**WHAT THE TASK ASKS**
Say how many lines in the entries below mention "will", with no other words.

**RECORDS TO PROCESS**
::::::::

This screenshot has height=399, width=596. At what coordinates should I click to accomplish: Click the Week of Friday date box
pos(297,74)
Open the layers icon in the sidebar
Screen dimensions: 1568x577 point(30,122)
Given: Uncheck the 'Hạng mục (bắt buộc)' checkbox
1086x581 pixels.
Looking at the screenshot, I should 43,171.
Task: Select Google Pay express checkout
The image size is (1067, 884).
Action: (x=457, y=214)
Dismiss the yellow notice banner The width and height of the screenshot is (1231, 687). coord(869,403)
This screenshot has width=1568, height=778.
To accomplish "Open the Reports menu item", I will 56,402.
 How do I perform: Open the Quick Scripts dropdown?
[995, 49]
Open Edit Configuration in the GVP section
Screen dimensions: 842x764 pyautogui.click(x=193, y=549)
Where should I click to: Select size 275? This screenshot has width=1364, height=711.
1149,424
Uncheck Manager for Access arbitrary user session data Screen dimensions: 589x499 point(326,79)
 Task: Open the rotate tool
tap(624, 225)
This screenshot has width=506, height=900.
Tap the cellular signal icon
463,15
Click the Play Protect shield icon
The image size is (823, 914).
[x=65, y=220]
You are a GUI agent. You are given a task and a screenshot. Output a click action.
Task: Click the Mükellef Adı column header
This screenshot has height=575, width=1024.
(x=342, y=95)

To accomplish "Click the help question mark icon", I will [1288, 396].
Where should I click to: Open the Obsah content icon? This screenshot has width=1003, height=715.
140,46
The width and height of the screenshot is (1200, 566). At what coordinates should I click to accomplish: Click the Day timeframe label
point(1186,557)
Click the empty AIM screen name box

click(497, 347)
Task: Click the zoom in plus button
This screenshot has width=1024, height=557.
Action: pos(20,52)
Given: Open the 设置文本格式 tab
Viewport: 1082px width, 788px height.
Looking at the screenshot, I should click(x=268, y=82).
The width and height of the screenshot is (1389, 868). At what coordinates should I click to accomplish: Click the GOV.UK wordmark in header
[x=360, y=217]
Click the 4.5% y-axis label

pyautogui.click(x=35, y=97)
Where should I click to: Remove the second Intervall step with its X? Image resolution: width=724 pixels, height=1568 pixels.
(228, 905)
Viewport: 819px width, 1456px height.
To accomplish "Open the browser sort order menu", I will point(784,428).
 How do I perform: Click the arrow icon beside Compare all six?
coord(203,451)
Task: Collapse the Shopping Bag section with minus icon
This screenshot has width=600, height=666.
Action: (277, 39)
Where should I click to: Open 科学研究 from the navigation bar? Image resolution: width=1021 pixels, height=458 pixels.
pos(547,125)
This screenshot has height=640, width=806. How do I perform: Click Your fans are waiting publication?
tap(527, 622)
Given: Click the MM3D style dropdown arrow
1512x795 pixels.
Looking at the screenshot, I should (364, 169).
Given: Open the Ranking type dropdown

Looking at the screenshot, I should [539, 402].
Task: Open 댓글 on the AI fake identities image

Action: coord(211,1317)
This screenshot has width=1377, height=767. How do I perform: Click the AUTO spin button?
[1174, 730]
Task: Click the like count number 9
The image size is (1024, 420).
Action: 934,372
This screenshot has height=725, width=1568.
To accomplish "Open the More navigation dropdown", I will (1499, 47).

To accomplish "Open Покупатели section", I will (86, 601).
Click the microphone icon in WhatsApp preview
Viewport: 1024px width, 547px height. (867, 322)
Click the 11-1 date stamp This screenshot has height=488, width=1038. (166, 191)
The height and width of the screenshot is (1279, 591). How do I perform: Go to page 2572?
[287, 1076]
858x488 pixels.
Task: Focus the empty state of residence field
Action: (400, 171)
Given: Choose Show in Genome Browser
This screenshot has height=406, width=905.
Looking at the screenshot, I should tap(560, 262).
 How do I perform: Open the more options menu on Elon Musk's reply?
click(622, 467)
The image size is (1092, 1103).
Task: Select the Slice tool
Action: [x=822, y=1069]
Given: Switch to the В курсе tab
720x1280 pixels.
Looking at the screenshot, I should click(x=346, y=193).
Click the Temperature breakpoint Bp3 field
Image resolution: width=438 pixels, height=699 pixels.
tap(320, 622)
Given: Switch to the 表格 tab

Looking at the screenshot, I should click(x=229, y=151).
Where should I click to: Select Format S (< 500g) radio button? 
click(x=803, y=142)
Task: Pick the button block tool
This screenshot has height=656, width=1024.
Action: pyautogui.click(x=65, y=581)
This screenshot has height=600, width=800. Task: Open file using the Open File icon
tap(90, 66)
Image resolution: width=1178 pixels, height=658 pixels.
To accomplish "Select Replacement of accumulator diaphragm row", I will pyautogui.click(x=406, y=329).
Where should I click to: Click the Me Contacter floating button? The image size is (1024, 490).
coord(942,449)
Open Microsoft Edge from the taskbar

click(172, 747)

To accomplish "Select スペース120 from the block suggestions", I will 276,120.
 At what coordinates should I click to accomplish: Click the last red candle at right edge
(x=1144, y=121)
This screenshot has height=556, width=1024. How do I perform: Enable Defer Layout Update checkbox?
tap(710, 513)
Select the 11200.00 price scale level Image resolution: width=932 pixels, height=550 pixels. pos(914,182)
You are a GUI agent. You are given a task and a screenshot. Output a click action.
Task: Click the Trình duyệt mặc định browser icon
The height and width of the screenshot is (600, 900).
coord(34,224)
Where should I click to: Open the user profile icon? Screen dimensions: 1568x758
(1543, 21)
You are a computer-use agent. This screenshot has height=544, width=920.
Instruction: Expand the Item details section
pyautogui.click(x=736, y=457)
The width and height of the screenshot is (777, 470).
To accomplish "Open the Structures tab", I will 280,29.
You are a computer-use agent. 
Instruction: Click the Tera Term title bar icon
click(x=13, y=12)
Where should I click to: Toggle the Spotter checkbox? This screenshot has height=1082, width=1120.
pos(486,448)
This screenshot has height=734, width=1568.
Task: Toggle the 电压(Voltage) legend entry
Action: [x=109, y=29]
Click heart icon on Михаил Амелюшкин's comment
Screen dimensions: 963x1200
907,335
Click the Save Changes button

::::::::

**RESPONSE BELOW**
8